Je vous écris ce matin-midi depuis mon lit, j’ai les yeux posés alternativement sur mon écran et sur le Velux qui perce notre toit d’un puits de lumière, dans lequel se jette le soleil. Du soleil, enfin. Au réveil, Eleven est venue se blottir contre mon ventre, sous la couette et je me suis surprise à sourire dans ce demi-sommeil tout chaud, si vous cherchiez une dernière bonne raison d’adopter une bouillobelette, c’est peut-être ça. Alors qu’hier je me disais qu’elle n’était finalement pas très câline, j’ai été surprise par ses ronronnements tout contre moi, et c’était doux.

Alors voilà, je n’ai pas encore eu le courage de compter les jours qui nous séparent du printemps, et puis vu ces rayons dorés je me dis que peut-être ce n’est pas si important. Je dirais moins ça dans deux heures quand il pleuvra à nouveau, mais profitons de l’instant présent, si vous le voulez bien. J’ai toujours considéré que les mois suivant les fêtes de fin d’année jusqu’à l’arrivée des beaux jours devaient être des mois d’hibernation, de repli sur soi, sur le foyer, pour pouvoir mieux sortir de nos cocons, de nos bourgeons par la suite. Cette année ne fait pas exception, la dépression saisonnière frappe vraiment de plein fouet (ce fichu manque de soleil !), mais j’avoue quand même largement profiter du confort douillet de mon chez moi.

D’ailleurs, j’ai commencé à lire Chez soi, un essai de Mona Chollet sur l’espace domestique, et je suis très heureuse d’avoir entamé cette lecture.
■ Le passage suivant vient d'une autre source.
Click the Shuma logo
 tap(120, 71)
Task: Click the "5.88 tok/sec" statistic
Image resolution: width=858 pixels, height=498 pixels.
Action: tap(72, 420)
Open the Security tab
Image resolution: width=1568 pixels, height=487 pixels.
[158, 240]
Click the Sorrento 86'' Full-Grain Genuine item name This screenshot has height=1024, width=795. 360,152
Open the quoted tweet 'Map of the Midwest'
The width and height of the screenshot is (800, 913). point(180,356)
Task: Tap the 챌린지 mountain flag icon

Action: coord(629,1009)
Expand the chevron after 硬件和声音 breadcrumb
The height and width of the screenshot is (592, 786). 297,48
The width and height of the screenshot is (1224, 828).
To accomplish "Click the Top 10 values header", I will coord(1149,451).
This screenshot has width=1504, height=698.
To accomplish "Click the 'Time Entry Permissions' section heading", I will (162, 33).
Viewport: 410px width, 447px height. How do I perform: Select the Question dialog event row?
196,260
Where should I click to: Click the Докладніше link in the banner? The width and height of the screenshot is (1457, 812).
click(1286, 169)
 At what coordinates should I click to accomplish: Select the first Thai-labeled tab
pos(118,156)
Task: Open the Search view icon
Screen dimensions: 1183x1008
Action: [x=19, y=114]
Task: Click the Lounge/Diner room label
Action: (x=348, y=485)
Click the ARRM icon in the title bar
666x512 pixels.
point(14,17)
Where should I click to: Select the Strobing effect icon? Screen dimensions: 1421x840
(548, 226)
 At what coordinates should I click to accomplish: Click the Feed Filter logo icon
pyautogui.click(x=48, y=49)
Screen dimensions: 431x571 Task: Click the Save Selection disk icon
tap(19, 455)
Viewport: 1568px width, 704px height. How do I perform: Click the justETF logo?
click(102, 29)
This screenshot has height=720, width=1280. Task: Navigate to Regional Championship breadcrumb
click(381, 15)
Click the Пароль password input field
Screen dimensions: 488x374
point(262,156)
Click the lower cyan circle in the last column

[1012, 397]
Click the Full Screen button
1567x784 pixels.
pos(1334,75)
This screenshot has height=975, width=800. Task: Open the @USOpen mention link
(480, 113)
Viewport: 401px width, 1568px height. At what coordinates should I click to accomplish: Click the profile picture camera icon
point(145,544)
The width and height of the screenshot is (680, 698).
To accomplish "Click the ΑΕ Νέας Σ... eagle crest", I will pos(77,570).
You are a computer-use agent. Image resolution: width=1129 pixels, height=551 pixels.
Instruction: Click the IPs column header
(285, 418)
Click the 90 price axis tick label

Je vous en reparlerai probablement en long, en large et en travers car c’est un sujet qui me passionne. Tout comme revendiquer d’être une fille qui préfère le calme et les petits comités m’a pris du temps, j’ai du mal à assumer encore aujourd’hui ne pas rêver de voyages toutes les nuits, aimer très fort mon chez moi. Je suis une fille de l’intérieur, définitivement, voilà peut-être un qualificatif qui me correspond vraiment.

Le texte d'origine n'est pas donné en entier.